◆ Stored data
--- START ---
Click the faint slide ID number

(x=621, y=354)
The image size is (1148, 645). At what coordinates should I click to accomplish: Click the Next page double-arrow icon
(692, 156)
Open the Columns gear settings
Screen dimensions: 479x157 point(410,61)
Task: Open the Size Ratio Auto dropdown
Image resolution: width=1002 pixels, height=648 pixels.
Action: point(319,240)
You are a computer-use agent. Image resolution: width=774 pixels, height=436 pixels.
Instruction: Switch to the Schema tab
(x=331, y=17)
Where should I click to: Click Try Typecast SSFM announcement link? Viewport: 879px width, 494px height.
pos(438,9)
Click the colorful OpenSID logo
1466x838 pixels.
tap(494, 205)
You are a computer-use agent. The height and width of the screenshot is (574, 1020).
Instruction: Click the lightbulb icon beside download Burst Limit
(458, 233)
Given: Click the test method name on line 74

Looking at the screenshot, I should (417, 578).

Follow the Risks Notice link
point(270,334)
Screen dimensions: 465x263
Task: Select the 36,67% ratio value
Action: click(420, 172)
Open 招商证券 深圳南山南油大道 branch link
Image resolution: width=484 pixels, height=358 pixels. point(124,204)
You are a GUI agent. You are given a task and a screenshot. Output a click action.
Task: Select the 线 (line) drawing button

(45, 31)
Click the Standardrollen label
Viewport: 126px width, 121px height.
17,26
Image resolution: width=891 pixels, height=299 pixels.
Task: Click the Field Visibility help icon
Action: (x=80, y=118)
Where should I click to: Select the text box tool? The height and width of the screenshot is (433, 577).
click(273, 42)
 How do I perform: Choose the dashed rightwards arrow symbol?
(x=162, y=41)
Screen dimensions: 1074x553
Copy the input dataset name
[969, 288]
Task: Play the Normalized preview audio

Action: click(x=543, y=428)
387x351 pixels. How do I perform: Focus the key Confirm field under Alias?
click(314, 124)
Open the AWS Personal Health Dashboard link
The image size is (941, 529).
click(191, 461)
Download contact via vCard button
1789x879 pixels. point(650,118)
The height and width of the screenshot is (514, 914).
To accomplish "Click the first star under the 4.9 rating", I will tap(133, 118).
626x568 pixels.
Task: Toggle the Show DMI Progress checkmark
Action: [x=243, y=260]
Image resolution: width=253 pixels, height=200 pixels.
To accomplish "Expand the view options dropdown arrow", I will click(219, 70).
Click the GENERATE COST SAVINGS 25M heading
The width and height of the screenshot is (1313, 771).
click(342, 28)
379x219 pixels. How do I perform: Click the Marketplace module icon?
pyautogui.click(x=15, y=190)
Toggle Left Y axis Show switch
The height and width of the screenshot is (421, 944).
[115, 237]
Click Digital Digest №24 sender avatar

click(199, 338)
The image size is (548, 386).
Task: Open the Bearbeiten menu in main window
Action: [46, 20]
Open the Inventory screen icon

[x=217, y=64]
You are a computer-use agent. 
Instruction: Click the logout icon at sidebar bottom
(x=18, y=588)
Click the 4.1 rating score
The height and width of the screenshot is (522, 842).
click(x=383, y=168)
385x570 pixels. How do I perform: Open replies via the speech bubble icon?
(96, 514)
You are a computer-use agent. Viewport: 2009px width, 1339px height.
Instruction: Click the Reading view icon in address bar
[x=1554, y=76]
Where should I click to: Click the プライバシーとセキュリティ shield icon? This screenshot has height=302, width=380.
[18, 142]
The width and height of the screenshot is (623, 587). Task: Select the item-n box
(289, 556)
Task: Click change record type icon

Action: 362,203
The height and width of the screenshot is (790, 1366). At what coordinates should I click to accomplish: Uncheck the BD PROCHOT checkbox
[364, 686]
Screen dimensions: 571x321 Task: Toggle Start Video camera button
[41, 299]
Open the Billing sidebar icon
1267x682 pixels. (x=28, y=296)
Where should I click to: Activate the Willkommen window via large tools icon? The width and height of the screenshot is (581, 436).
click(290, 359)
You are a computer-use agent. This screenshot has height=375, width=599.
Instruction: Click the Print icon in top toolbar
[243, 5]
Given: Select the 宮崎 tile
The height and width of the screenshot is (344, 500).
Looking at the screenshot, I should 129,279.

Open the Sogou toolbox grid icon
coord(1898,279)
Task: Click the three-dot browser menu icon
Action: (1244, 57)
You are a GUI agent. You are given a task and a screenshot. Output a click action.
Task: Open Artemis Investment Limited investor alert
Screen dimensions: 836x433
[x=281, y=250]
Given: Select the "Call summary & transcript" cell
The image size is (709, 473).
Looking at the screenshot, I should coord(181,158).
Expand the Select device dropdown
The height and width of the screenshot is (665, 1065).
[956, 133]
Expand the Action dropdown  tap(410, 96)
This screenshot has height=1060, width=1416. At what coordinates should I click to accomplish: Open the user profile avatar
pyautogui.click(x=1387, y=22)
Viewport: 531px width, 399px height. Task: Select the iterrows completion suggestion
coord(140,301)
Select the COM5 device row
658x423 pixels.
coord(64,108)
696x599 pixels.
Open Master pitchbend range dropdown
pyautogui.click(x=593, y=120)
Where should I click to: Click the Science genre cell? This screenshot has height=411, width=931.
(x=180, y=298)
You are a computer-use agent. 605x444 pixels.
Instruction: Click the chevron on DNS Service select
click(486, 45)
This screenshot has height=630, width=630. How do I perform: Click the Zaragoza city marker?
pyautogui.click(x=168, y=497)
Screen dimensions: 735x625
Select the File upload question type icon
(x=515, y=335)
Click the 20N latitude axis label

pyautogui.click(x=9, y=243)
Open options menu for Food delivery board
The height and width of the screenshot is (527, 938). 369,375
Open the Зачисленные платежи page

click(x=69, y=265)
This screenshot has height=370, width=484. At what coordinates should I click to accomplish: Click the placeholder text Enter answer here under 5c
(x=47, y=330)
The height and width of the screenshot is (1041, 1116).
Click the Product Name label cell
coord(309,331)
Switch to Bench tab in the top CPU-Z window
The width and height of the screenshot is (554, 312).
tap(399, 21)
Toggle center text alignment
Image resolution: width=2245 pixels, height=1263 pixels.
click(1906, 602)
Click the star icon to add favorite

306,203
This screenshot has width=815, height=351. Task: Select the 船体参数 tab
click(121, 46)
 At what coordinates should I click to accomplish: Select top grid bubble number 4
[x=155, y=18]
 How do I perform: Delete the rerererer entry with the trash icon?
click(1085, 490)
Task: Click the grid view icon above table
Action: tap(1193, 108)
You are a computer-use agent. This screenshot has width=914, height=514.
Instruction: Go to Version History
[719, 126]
--- END ---
◆ Exercise
Copy word for word the stretch of the data from the line containing "This screenshot has height=1060, width=1416." through the line containing "coord(64,108)", with both of those lines included.

◆ Result of the task
This screenshot has height=1060, width=1416. At what coordinates should I click to accomplish: Open the user profile avatar
pyautogui.click(x=1387, y=22)
Viewport: 531px width, 399px height. Task: Select the iterrows completion suggestion
coord(140,301)
Select the COM5 device row
658x423 pixels.
coord(64,108)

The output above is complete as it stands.